This page aims to outline the measures that Relokia (the Vendor) takes to safeguard personal and other customer data. Relokia considers data a primary asset and, as such, must be protected.
Scope of the Policy
This policy applies to all Relokia and customer data assets in any Relokia processing environment, on any media during any part of its life cycle. This policy covers the following entities or users:
- Full or part-time employees of Relokia who have access to Relokia or customer data.
Privacy By Design and By Default
Relokia considers data privacy at the onset of all projects, products, product development, and Services offered. It is never an afterthought. Relokia’s Data Protection Officer is involved in all issues, measures, and (software) designs related to security and has independent and direct access to all source code.
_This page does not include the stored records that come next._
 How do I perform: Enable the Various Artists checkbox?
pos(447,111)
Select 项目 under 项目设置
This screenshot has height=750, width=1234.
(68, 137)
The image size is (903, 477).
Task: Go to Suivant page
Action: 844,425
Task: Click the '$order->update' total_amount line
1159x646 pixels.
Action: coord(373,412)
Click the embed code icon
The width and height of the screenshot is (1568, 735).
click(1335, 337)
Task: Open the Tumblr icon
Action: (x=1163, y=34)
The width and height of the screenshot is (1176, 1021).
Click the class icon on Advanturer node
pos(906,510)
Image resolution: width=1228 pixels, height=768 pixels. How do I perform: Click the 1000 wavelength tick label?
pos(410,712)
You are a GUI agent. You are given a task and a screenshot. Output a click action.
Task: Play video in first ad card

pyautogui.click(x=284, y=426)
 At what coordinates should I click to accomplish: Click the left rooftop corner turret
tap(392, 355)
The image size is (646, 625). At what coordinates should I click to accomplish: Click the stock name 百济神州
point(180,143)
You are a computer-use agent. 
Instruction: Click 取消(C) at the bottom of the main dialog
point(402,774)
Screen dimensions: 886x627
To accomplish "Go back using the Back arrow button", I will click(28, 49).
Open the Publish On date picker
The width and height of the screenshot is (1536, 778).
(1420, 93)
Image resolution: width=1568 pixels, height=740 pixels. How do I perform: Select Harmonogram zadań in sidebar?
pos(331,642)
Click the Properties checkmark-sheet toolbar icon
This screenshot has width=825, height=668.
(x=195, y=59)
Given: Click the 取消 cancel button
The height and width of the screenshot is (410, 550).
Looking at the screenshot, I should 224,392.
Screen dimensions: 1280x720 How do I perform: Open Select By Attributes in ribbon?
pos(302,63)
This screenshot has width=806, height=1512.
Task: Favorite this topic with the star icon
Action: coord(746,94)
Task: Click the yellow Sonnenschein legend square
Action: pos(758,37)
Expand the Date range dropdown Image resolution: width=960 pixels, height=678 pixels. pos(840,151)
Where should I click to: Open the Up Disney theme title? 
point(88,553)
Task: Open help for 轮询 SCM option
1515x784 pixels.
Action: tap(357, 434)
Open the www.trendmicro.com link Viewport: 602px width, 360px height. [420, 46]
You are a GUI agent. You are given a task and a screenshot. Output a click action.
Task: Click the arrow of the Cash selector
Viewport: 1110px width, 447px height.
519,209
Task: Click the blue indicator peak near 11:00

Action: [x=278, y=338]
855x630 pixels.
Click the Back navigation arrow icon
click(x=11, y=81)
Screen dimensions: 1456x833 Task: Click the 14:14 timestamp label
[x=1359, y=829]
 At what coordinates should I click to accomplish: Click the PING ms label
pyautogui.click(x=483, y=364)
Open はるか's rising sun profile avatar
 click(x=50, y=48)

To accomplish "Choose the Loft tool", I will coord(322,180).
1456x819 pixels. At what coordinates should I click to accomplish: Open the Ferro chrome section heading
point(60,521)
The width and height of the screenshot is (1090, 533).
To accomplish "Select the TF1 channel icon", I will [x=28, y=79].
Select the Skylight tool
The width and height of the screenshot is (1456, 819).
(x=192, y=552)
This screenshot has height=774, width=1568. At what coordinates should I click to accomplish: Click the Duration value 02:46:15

Safety Measures at Relokia
Relokia has installed numerous technical and organizational measures to ensure an appropriate (data) protection level. These measures include:
- The circumstances and purposes of the processing into account, and the projected probability and severity of a possible infringement of the law as a result of security vulnerabilities.
- Immediate detection of relevant infringements events.
Technical measures are divided into various subsections, each of them separately discussed.
- Employees' workstations (laptops & desktops) are encrypted using disk encryption.
- Employees access various web applications only using single-sign-on (SSO) and two-factor authentication (i.e., Google Oauth) and require a Virtual Private Network (VPN) when working remotely.
- Administrator access to the Relokia Platform Management interface is allowed only by VPN.
Production environment security
- Logging into the servers is only possible using public/private key exchange; passwords are not used.
- The administration panel requires two-factor authentication.
- All security updates are automatically installed, and the server is always up-to-date.
- Strict firewall configuration from the public internet that only allows HTTP and HTTPS access on load balancers.
- Communications to and from the servers and backups are only performed via secure channels (SSL / HTTPS).
- SSH is only accessible by private VPN. There is active monitoring (gray log + alerts) and banning incorrect login attempts (fail2ban).
- All (virtual) servers are hosted externally.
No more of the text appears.